Richie Meldrum
Richie Meldrum

With the AFL grand final replay bound to be keeping a lot of people in front of the telly, no one quite knew how this year’s Melbourne Parklife was going to turn out. However, bathed in a wash of warm, spring sunshine, the worlds of sport and music managed to co-exist quite happily on this first Saturday in October. At the curiously named Atoll stage, the notoriously tricky festival opening slot was taken on by Melbourne band We Are Fans who, despite starting with a modest crowd as the early birds trickled through the gates, managed to pull it off; lashes of seductive electronic disco drawing in the bodies.

Having moved across the river from last year’s Birrarung Marr venue to the tailor made Sidney Myer Music bowl, Parklife had something to prove in this new space and, as the first festival of the season, has set a high standard for the others to follow. The ‘feel good’ line up was weighted to the lighter side of the musical spectrum, which yielded a fun, breezy, yet exhilarating atmosphere. With the evening glow slowly slipping behind the horizon, international young gun Grum was on hand at The Cave stage to provide a fitting sunset soundtrack. Based in Leeds but originally from Falkirk, Scotland, Grum has seen his profile soar over the past year and set the crowd in motion with a seamless trail of disco glazed house and electro. Most known for the casio-tastic hit Heartbeats, Grum’s production talents have been in high demand of late, freaky cock-pop luminary Lady Ga Ga calling him in on remix duties on international smash Bad Romance.

With a nifty little set up that allowed a swift turnaround from the main stage to a little side DJ booth, the crowd at The Cave promptly turned their attentions to Delorean, originally hailing from the Basque region of Spain but now based in the Catalan capital Barcelona. Loud, live and clearly enjoying every minute, this captivating 4-piece picked up the disco baton and ran with it, twisting their way through a set of rousing guitar riffs, floaty synth chords and pacey drums, all accompanied by front man Ekhi Lopetegi’s captivating vocals. Having remixed the likes of Franz Ferdinand and The xx, Dolorean have clearly got themselves a nice little nook, straddling indie, pop and dance scenes without compromising any of them. Whether or not current album Scubiza will bring their Balearic background to the forefront of a more mainstream scene remains to be seen, but you get the impression these guys are in no rush to get where they’re going.

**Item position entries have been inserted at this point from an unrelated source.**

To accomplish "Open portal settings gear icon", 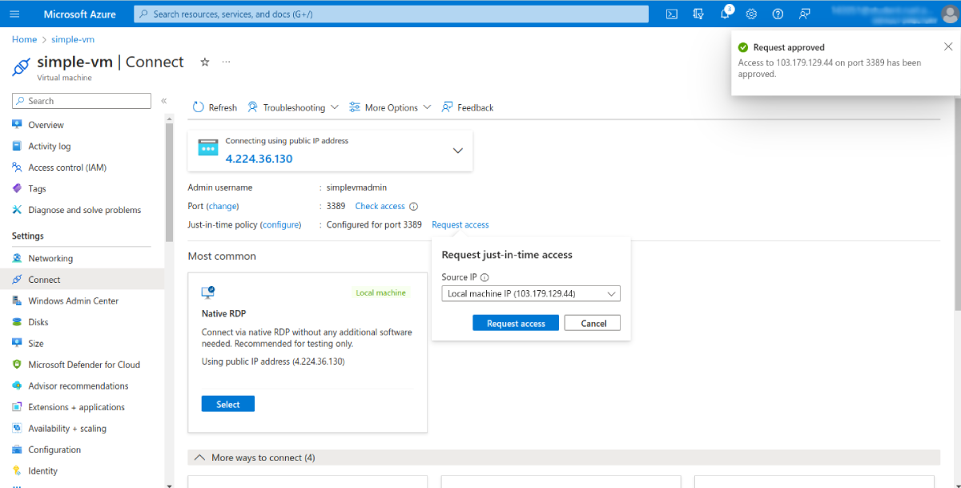I will 751,14.
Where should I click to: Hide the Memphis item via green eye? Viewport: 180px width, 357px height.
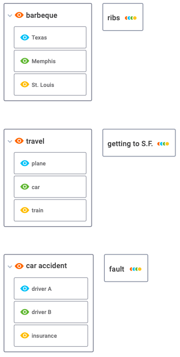[x=25, y=61]
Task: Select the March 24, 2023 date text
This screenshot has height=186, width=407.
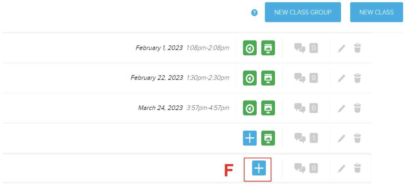Action: (160, 108)
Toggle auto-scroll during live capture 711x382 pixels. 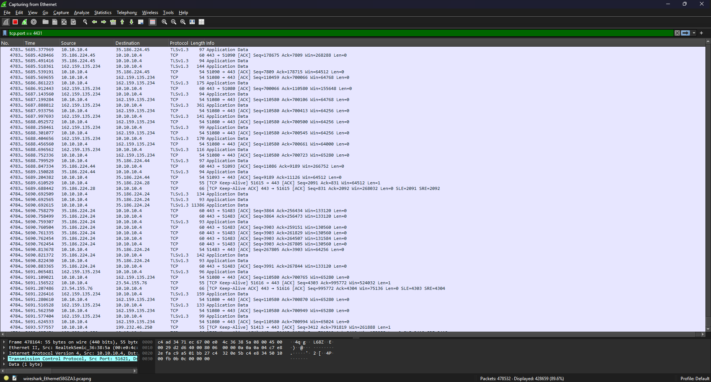pyautogui.click(x=141, y=22)
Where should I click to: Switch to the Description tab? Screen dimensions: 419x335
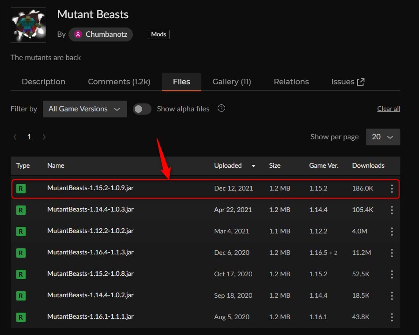[x=43, y=82]
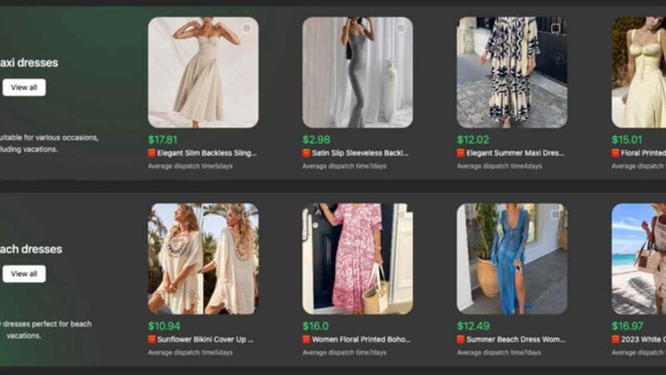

The clock hit eight and anyone that was starting to wane need of only got themselves down the front for Jesse Rose and let the cuddly looking Berlin based DJ do the rest. He might be regretting labelling his sound as ‘fidget house’ a few years back, but lets not dwell on labels – Jess Rose knows exactly how to get a crowd going nuts on the dance floor. The emphasis here is on undoubtedly on the bass, and the energy of Rose’s track selection is unwavering from start to finish. Various influences can be detected throughout his set – little bits of steel band carnival, touch of wobbly electro, even some dnb thrown in there for good measure. Behind Rose for most of his set are other members of the bass house family including Plus One and Bengi G from Jack Beats, AC Slater and Sinden plus an unidentified hype man on the mic who trod carefully on the right side of contribution with sporadic shout outs to keep the energy levels maxing.

After Rose, it was the eagerly anticipate performance of US glitch-hop trio The Glitch Mob. Dance music never really seems to have taken off stateside but members edIT, Boreta and Ooah AKA Ed Ma, Justin Boreta and Josh Mayer, are the exception to the rule, enjoying a strong following in the homeland. They delivered a highly charged set of electronic beats, time-stretched, jittery and triggered tougher than Teflon but so tightly put together it’s nigh on impossible not to be taken by it. The stage composition – the boys symmetrically poised over their futuristic, touch sensitive Lemur control screens – only adding to the power of the performance.

Over on the main stage, dance monoliths Groove Armada performed to a sprawling mass of smiley, happy people stretching up the hill for an epic performance on what is reported to be their last ever tour. Having produced successive musical brilliance since first hit album Vertigo back in 1999, you can’t deny them the right to call it a day, but, as anyone who has witnessed a GA performance over the years will tell you, they truly are up at the top of the tree when it comes to live dance music. As the lanky, silhouetted frame of Andy Cato and his trombone stepped forward through smoke to play the unmistakeable riff of Super Styling for their final tune of the festival, a huge roar reverberated round the roof of the music bowl, mass hysteria ensued. They will be missed.